Casey – who had a 3.7 grade point average in two years at Rice – is a triple-major in economics, managerial studies and sports management with a minor in business. He needs 29 hours to graduate and is taking 16 of those this semester.

In addition Dobelman's class (Statistics 385: Methods of Data Analysis and System Optimization), Casey is taking courses in macroeconomics, humanities, corporate finance and business law/economics.

"His first semester here, he took 19 hours and he had a 4.0," Rice football coach David Bailiff said, shaking his head. "His second semester, he took 18 hours and had like a 3.8. So I called him into my office and I said, 'James, a 3.8's not acceptable.' And he said, 'It'll never happen again, sir.' I said, 'James, I'm kidding you, man – 3.8 is great. You've been in school a year now, and you had a 4.0 and a 3.8.' He said, 'I want 4.0's every semester,' and he means it."

These days, Casey doesn't expect his GPA to be quite as high. On top of his difficult course-load, he has to dedicate a good portion of each day to working out for the upcoming NFL season.

With the Texans' OTAs and mini-camp looming on the horizon, Casey has been boxing and doing light mixed martial arts training with Rice strength coach Rusty Whitt, who is from Casey's hometown of Azle, Texas.

"The hand hand-to hand combat should help with all the special teams stuff we do and just blocking in general," Casey said. "Running your routes and trying to get off man coverage, you're always using your hands, and I think that's really going to help, just strengthening my hands up, strengthen my grip up. The first couple of days I did it, my forearms were so sore after I was punching the bag just because I'm not used to punching stuff. But now I'm getting used to it and it's going to help out a lot with using my hands on the football field."

Casey also has taken up another new interest in his time on campus, one that caught his college coach very much off-guard. He's been volunteering as a video assistant at Rice's spring football practices.

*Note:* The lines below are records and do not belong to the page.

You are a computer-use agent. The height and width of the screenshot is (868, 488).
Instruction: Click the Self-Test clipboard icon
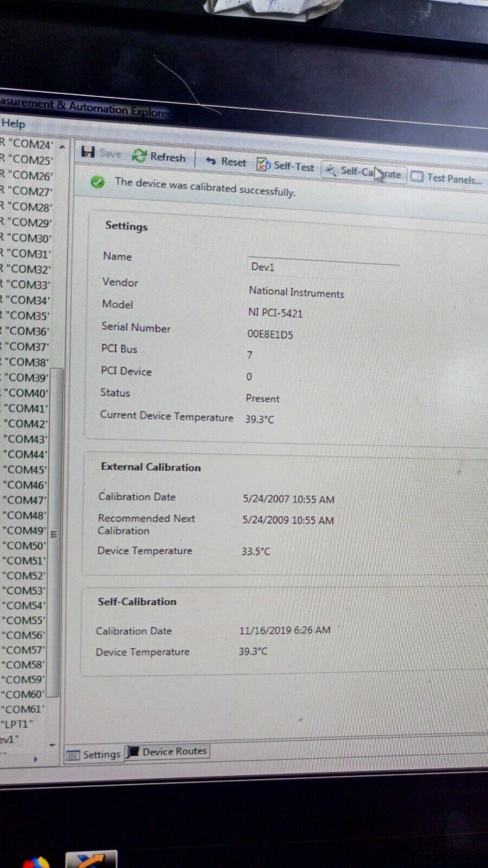pyautogui.click(x=264, y=164)
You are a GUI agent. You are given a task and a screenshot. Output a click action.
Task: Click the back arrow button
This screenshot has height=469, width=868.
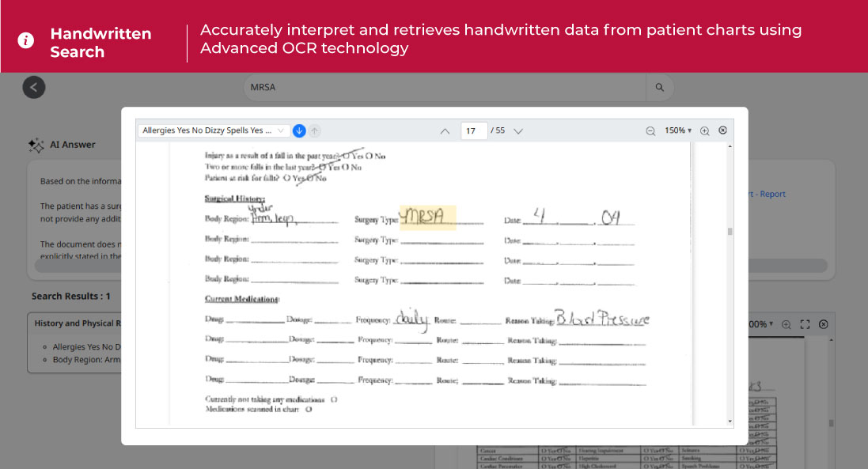pyautogui.click(x=34, y=87)
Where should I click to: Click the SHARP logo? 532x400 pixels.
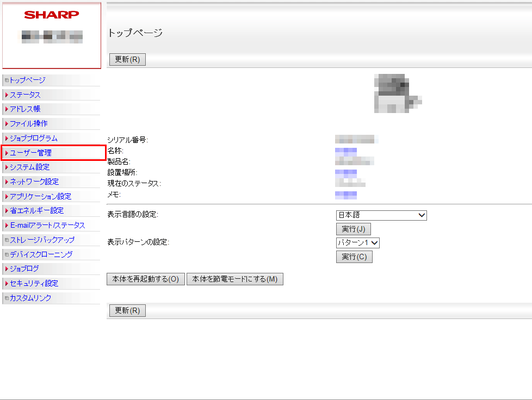point(51,15)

"He's the most driven young man I've ever been around, but he came up to us (Monday) at practice and wanted to know if he could learn to film," Bailiff said. "So we sent him up in the tower, he films the entire practice, he comes down and he says, 'I think I did a good job, Coach. I'll send you what I filmed later.'

"Sure enough, this morning I walk in there, he sent me his film, he wants to know how to improve, anything in his technique he can do, different angles.

"He has a good time in everything he does and he works hard at it. And there's no job too big, no job too small, he's just happy to help out around here."

Bailiff thinks that frame of mind has Casey positioned for future success, both in the classroom and on the field.

"I've never seen one like James," Bailiff said. "I think a lot of it is just his life story, and I think it's every day he wakes up determined and focused to be an overachiever. He backs it up with a tremendous work ethic and attitude that is the best I've ever been around, day in and day out."